Problem statement: Give again, word for word, every line in the entries below from the line with "[Share on Twitter] (62, 489)" up to and including the line with "Obama’s (245, 1314)", and no other line.

Entries shown:
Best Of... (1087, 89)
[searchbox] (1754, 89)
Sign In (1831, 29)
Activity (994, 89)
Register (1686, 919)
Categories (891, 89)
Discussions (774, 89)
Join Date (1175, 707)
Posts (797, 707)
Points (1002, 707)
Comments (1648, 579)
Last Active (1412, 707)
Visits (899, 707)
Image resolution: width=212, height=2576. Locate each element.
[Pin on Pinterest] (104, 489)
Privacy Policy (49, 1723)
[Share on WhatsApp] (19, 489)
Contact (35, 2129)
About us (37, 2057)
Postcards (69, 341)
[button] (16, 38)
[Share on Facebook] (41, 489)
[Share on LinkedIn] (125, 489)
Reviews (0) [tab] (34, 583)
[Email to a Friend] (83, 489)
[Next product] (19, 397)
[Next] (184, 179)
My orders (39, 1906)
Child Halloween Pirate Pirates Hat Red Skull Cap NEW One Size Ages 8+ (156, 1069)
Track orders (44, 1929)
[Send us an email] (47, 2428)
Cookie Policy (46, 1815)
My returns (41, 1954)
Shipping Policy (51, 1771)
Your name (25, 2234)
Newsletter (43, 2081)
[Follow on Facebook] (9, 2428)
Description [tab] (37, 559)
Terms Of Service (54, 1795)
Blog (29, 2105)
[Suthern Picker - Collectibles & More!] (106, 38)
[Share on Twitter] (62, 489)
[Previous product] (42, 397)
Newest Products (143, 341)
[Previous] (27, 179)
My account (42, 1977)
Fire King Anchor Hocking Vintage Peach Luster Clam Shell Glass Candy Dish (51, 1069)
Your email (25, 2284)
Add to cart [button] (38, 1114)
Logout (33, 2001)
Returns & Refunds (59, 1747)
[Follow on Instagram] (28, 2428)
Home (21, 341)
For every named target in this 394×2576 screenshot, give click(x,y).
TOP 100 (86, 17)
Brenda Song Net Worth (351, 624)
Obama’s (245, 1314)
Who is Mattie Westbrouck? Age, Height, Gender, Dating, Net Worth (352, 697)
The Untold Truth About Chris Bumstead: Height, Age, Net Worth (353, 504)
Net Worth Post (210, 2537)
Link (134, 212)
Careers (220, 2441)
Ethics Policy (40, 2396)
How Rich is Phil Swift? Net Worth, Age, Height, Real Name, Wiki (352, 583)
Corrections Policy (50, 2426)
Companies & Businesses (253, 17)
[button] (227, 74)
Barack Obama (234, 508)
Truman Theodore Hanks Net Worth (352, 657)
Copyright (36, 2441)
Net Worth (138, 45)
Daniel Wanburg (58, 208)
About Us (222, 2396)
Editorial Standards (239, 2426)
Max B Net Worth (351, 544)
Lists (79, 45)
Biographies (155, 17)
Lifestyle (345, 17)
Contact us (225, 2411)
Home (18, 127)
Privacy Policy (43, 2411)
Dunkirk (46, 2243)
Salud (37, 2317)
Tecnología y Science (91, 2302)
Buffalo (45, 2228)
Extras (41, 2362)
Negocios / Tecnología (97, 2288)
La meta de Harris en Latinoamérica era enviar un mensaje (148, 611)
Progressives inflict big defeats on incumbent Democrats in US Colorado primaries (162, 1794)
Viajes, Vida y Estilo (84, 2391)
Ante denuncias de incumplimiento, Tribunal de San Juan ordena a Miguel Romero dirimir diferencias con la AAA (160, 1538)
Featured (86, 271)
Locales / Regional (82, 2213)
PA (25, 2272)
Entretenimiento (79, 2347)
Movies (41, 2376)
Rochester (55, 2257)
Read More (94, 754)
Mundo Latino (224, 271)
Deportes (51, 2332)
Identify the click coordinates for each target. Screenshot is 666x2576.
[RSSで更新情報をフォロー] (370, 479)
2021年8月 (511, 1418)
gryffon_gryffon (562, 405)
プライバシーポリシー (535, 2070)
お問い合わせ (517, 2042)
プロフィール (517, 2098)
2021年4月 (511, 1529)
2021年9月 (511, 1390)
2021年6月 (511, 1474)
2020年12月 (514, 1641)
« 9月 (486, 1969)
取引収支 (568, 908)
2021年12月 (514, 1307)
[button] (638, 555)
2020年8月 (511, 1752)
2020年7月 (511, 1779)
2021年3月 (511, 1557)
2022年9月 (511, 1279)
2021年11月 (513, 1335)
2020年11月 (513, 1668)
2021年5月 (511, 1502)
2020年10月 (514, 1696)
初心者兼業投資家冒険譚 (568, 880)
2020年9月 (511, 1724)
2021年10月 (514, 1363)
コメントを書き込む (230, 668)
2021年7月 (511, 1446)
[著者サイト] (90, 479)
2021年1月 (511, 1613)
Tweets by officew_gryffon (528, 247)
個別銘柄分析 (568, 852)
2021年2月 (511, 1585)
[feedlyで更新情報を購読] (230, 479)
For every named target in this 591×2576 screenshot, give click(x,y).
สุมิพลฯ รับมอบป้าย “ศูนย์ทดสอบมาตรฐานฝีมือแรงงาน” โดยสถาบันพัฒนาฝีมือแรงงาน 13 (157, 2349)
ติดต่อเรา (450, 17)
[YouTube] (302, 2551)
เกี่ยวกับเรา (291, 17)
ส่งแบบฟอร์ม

Solution:
[Share on Twitter] (62, 489)
[Previous product] (42, 397)
Newest Products (143, 341)
[Previous] (27, 179)
My account (42, 1977)
Fire King Anchor Hocking Vintage Peach Luster Clam Shell Glass Candy Dish (51, 1069)
Your email (25, 2284)
Add to cart [button] (38, 1114)
Logout (33, 2001)
Returns & Refunds (59, 1747)
[Follow on Instagram] (28, 2428)
Home (21, 341)
For every named target in this 394×2576 screenshot, give click(x,y).
TOP 100 (86, 17)
Brenda Song Net Worth (351, 624)
Obama’s (245, 1314)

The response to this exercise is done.